La délégation officielle nord-coréenne, qui s'est rendue à Séoul pour les funérailles de l'ancien président Kim Dae-jung dans un geste d'ouverture sans précédent de Pyongyang à l'égard d'un dirigeant politique du Sud, a rencontré le président Lee Myung-bak. Elle a remis à ce dernier un message du dirigeant Kim Jong-il, soulevant l'espoir du peuple coréen de la paix et de la réconciliation dans la péninsule. La réunification était le voeu le plus cher du président Kim Dae-jung, dans l'hommage post mortem que lui rendent ainsi tous les Coréens.
La rencontre a finalement eu lieu : le dimanche 23 août 2009, à la Maison Bleue, siège de la présidence de la République, le président sud-coréen Lee Myung-bak a rencontré la délégation nord-coréenne conduite par Kim Ki-nam (photo AP), secrétaire du Parti du travail de Corée.
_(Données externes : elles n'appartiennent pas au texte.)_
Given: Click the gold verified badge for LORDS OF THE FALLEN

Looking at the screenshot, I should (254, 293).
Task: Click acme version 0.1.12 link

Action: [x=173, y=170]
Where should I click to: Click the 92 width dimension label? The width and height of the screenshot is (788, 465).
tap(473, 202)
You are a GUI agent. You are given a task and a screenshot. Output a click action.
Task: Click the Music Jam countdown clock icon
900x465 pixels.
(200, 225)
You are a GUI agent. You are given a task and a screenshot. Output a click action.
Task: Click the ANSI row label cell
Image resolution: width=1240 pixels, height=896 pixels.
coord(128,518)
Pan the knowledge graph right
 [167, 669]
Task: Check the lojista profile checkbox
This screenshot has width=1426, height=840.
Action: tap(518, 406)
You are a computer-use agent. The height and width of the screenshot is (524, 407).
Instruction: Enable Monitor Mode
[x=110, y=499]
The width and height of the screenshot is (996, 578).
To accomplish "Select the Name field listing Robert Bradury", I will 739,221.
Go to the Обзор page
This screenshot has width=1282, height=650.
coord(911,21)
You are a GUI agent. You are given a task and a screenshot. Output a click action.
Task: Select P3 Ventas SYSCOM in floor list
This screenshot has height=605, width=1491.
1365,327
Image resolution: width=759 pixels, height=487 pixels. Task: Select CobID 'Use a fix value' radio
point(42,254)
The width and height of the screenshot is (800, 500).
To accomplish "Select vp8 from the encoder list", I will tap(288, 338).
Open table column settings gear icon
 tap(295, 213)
La délégation était venue à Séoul pour rendre hommage au président défunt Kim Dae-jung, dont la politique d'ouverture au Nord avait permis d'enclencher une dynamique de dialogue et de coopération entre les deux Corée. C'est la première rencontre à ce niveau depuis l'entrée en fonctions de Lee Myung-bak, qui avait condamné la "politique du rayon de soleil" de ses deux prédécesseurs démocrates, entraînant la remise en cause des déclarations conjointes Nord-Sud du 15 juin 2000 et du 4 octobre 2007.
La délégation nord-coréenne a transmis à Lee Myung-bak un message verbal du dirigeant Kim Jong-il, au cours d'une entrevue d'une demi-heure décrite par un porte-parole de la présidence sud-coréenne comme "très sérieuse et courtoise". Selon le porte-parole de la Maison Bleue Lee Dong-kwan, la délégation nord-coréenne aurait transmis les voeux du dirigeant Kim Jong-il d'un progrès dans les relations intercoréennes, et la réponse du président Lee Myung-bak aurait été un appel à la reprise du dialogue entre les deux pays, tout en déclarant aux Nord-Coréens qu'il n'y avait pas de sujet que les deux parties ne pouvaient pas résoudre, si elles parlaient avec sincérité. L'administration présidentielle sud-coréenne a déclaré à l'agence Yonhap : "nous pouvons dire qu'il y a eu un changement de paradigme".
L'espoir que soulève cette rencontre est à l'image de la douleur du peuple coréen après la mort de l'ancien président Kim Dae-jung, qui a reçu des funérailles d'Etat dimanche après-midi, pendant que des dizaines de milliers de personnes s'étaient réunies à l'extérieur du Parlement. Son engagement continu en faveur de la paix et de la réconciliation en Corée, avant même le premier contact intergouvernemental en 1972, l'avait alors fait accuser de "communisme", tout en ayant été l'objet d'une tentative d'attentat, d'un enlèvement et de condamnations à mort par le pouvoir militaire sud-coréen. L'ouverture de ces derniers jours, à l'initiative du Nord, est le plus bel hommage qui puisse lui être rendu.
Lors de son investiture, en février 2008, Lee Myung-bak avait refusé la présence d'une délégation nord-coréenne. Sa rencontre avec Kim Ki-nam est déjà, en soi, le signe d'un infléchissement notable. Lee Myung-bak ne peut pas ignorer le changement de contexte international, après les rencontres de Bill Clinton et de Mme Hyun Jeong-eun, présidente de Hyundai, avec Kim Jong-il, président de la Commission de la défense nationale de la République populaire démocratique (RPD) de Corée, à l'instar du Parti démocrate du Japon, aux portes du pouvoir, dont le président prône le dialogue avec Pyongyang. Dans ce cadre, le gouverneur du Nouveau-Mexique, Bill Richardson, qui a été un interlocuteur régulier de la RPD de Corée aux Etats-Unis, a rencontré récemment deux diplomates nord-coréens en poste aux Nations-Unies. Il est ressorti de ces échanges l'attente par Pyongyang d'un dialogue bilatéral direct avec les Etats-Unis, ainsi qu'un intérêt marqué pour les questions d'énergie.
Pour le pouvoir sud-coréen, la difficulté sera de répondre aux attentes des Coréens, du Sud comme du Nord, d'une reprise du dialogue et des échanges, sans apparaître renier trop ouvertement les principes de fermeté et de réciprocité qui, après être devenus les marques de fabrique de la politique nord-coréenne de Lee Myung-bak, ont mené les relations entre les deux Etats au bord de l'affrontement militaire.